The proposed Eastern Collier Multiple Species Habitat Conservation Plan (HCP), proposed by large landowners in rural Collier County, was an “extinction plan” for the endangered Florida panther. It would have authorized 45,000 acres of development and mining in areas deemed essential for the panther population’s survival and recovery.
One such development is called Bellmar and is an approximately 1,800-acre proposal about one mile away from the Florida Panther National Wildlife Refuge. The Refuge, as one of our crown-jewel public lands, was established with the mission to protect panther habitat into perpetuity.
However, Bellmar would add over 8,600 residents to this environmentally-sensitive area. Combined with just four other pending developments in eastern Collier, these destructive proposals would add over 34,500 people to these critical landscapes –as well as their cars to roadways that are already deadly for the panther. This handful of projects would result in the destruction of over 10,000 acres of panther habitat and over 700 acres of wetlands.
We thank our supporters for writing to the Florida Department of Environmental Protection to object to the Bellmar project –which was the first of this handful of projects to go through the state permitting Public Notice process. We have been told that a public meeting regarding Bellmar will be announced in the future – stay tuned!
What makes Bellmar so bad?
In addition to its location near the Refuge, the project is located within the Camp Keais Strand a critical wildlife corridor link and wetland flowway that connects the Refuge, Big Cypress National Preserve, and Fakahatchee Strand to the Corkscrew Swamp. There have been many different types of imperiled species documented to make their home on the project site, including the crested caracara and Florida bonneted bat.

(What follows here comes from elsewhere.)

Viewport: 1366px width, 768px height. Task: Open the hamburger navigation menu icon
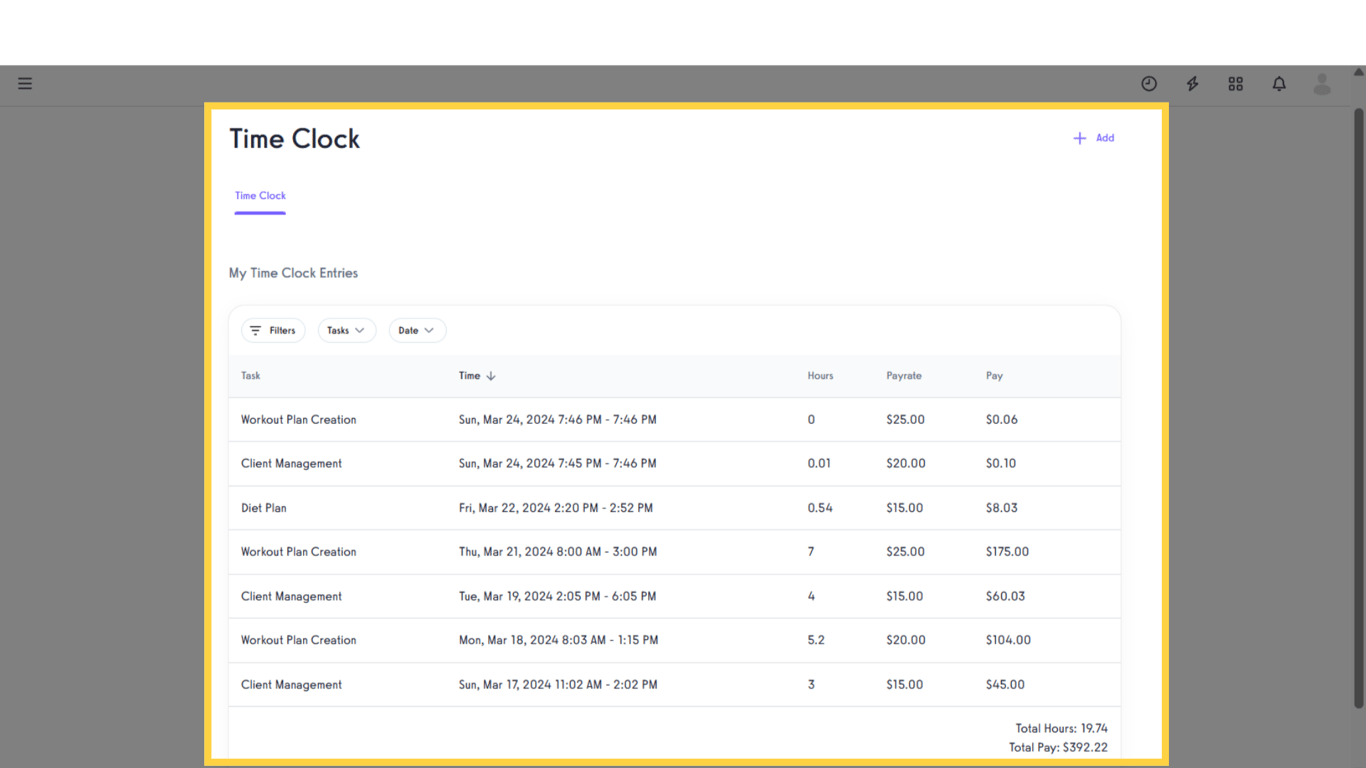(x=25, y=83)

Bellmar project would pose “jeopardy” to the Florida panther. This legal term is found in the Endangered Species Act –one of our most important foundational laws. The law stipulates that actions (such as a development, mine, or road) cannot be authorized if they reach the threshold of jeopardizing the continued existence of a protected species. A proposal cannot appreciably diminish the likelihood of survival or recovery.
How do we know Bellmar would cause jeopardy?
The agency considering authorizing Bellmar and the other developments in eastern Collier County through the HCP is the US Fish and Wildlife Service. The HCP has been under review for many years, and the applicants were never able to get past the “jeopardy” analysis.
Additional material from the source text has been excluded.